Através desses quase três dias de silêncio e tristeza, Deus possibilitou aos
discípulos a aprendizagem da unidade do corpo. Em meio ao silêncio daqueles que
fogem e se escondem, em meio ao silêncio da dor da separaçao daquele que é
querido, e da tristeza diante daquele que está morto, mas devia estar vivo, os
discípulos se uniram, abandonaram velhas brigas e juntos oraram pela
misericórdia daquele que é amor.
A unidade foi
selada por condições tão adversas. E Jesus levantou-se para dizer que o que
separava não separa mais. Agora, ao invés de silêncio temos louvores; ao invés
de tristeza, alegria; ao invés de morte, vida.
E assim, como a
primavera que cobre de flores o jardim em frente de minha casa, que faz algumas
semanas estava seco, a Páscoa possibilita o encontro. Estamos reunidos ao redor
de uma mesa, brasileiros, espanhois, alemães. Oramos em francês, mas falamos
também em português, espanhol, alemão.
Quero dizer a Djavan
que de fato há o momento do deserto, do temor e da dor, mas já não pode durar
para sempre.

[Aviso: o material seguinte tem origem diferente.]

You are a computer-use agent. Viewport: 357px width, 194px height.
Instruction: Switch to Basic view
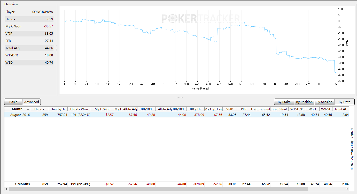click(13, 102)
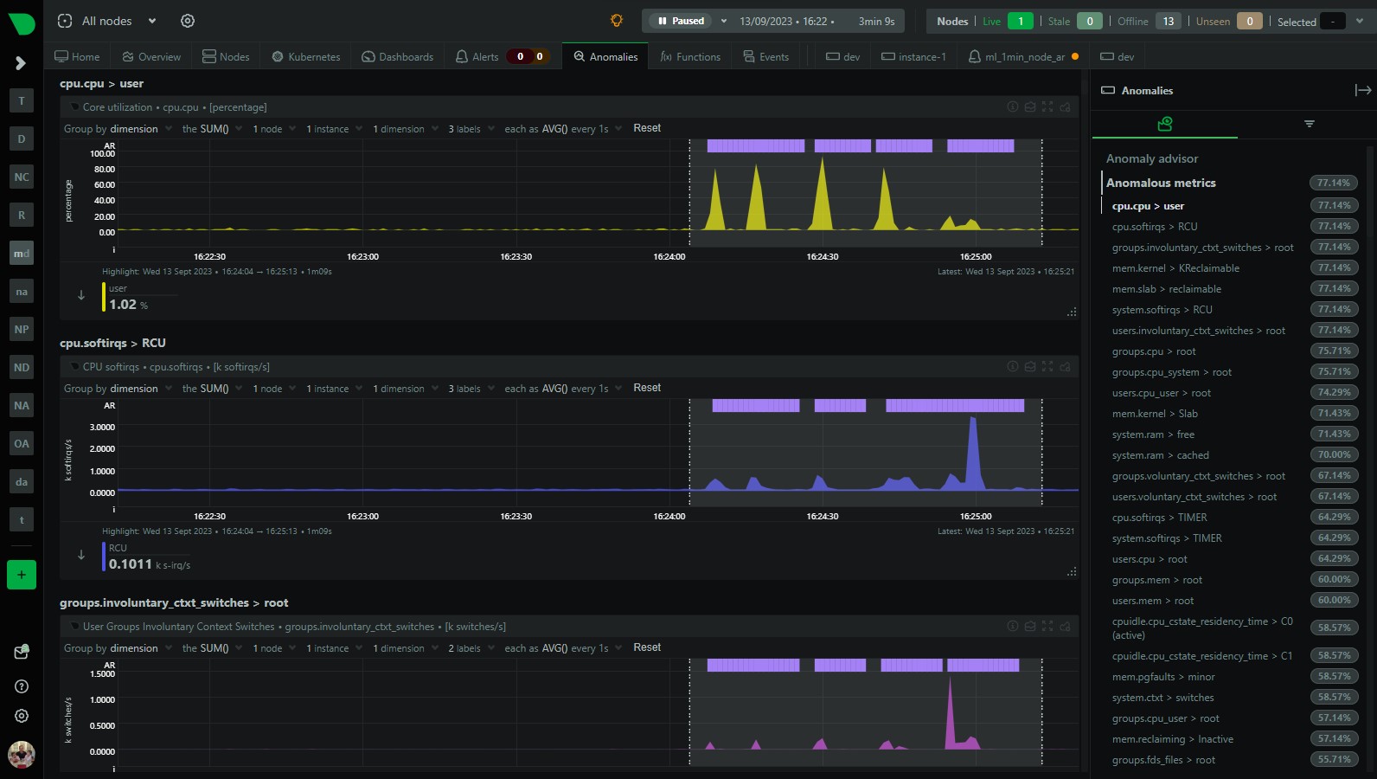Viewport: 1377px width, 779px height.
Task: Toggle the Offline nodes filter count
Action: click(x=1168, y=21)
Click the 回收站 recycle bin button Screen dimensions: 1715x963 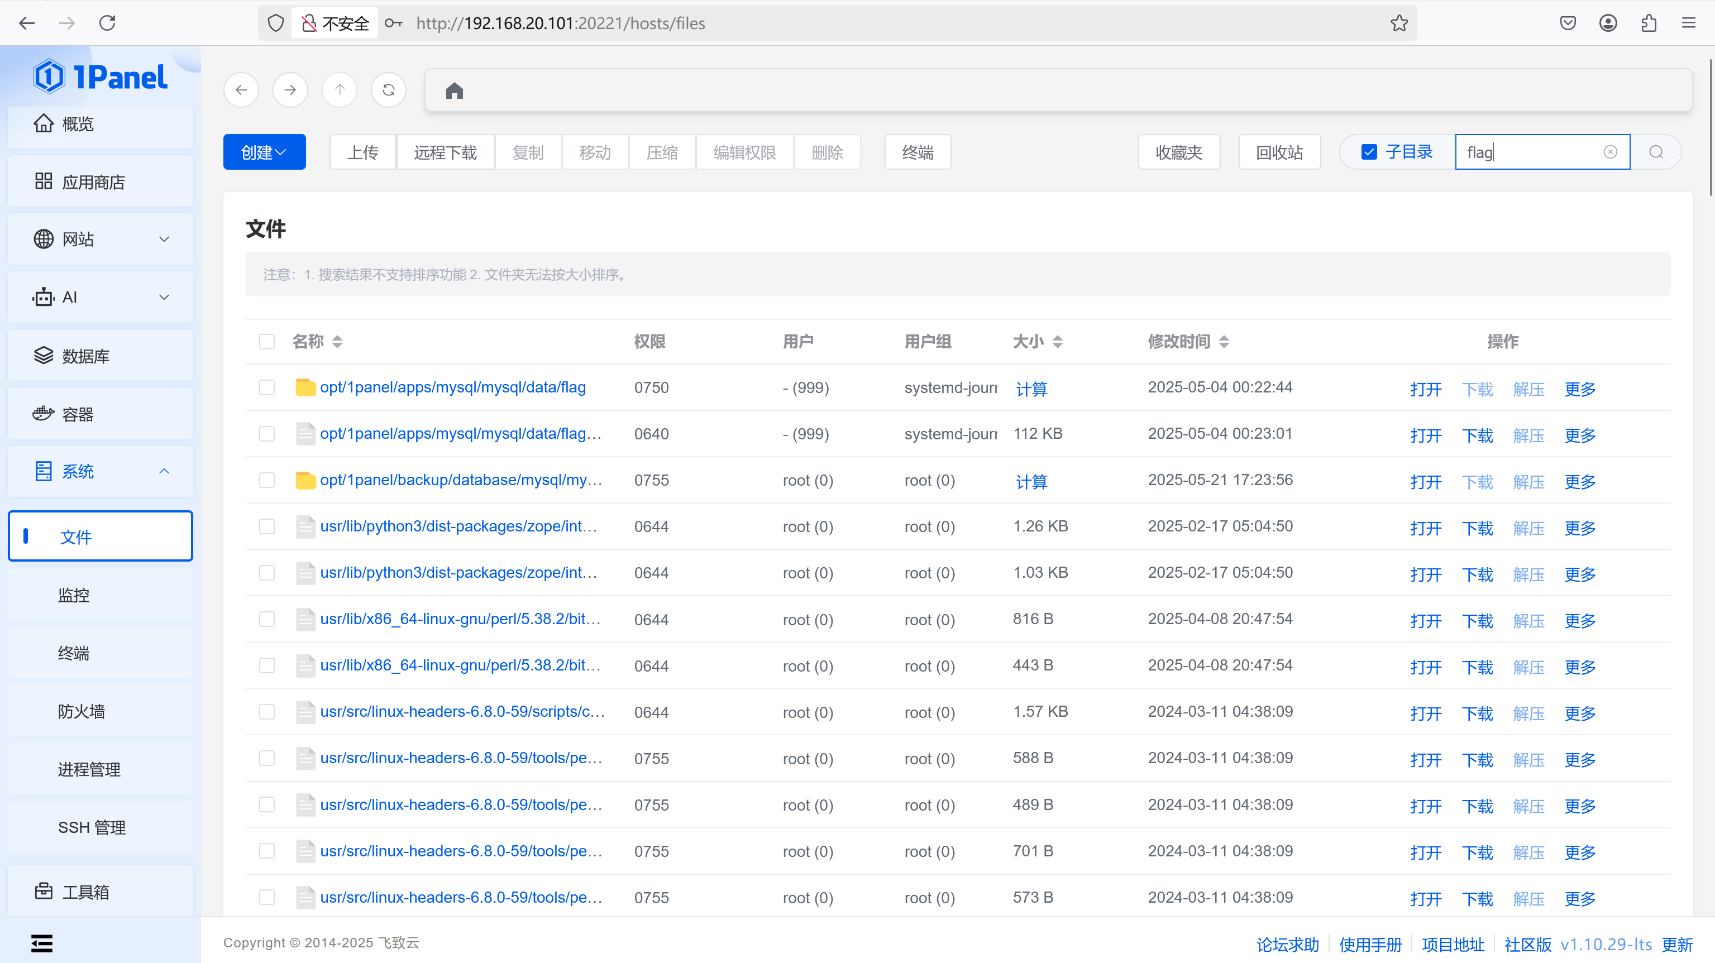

Quero dizer aos paralamas que já sabemos de onde vem o tiro, por
isso o perigo pode ser enfrentado. A mensagem é verdadeira e por isso o mundo
será coberto pela justiça. O Cristo ressurreto nos une, e o mundo conhecerá sua
glória e o amor que tem por nós.
O banquete da Páscoa
estava delicioso, porque foi multiplicado, porque foi ágape de paz, amor e
justiça.
Jesus disse:
Não me segure, pois ainda não subi para o meu Pai. Vá se encontrar com
os meus irmãos e diga a eles que eu vou subir para aquele que é meu Pai e o Pai
deles, o meu Deus e o Deus deles. [João 20.16-17].
Fonte: Jorge Pinheiro, Teologia Bíblica e Sistemática, o ultimato da práxis protestante, São Paulo, Fonte Editorial, 2012.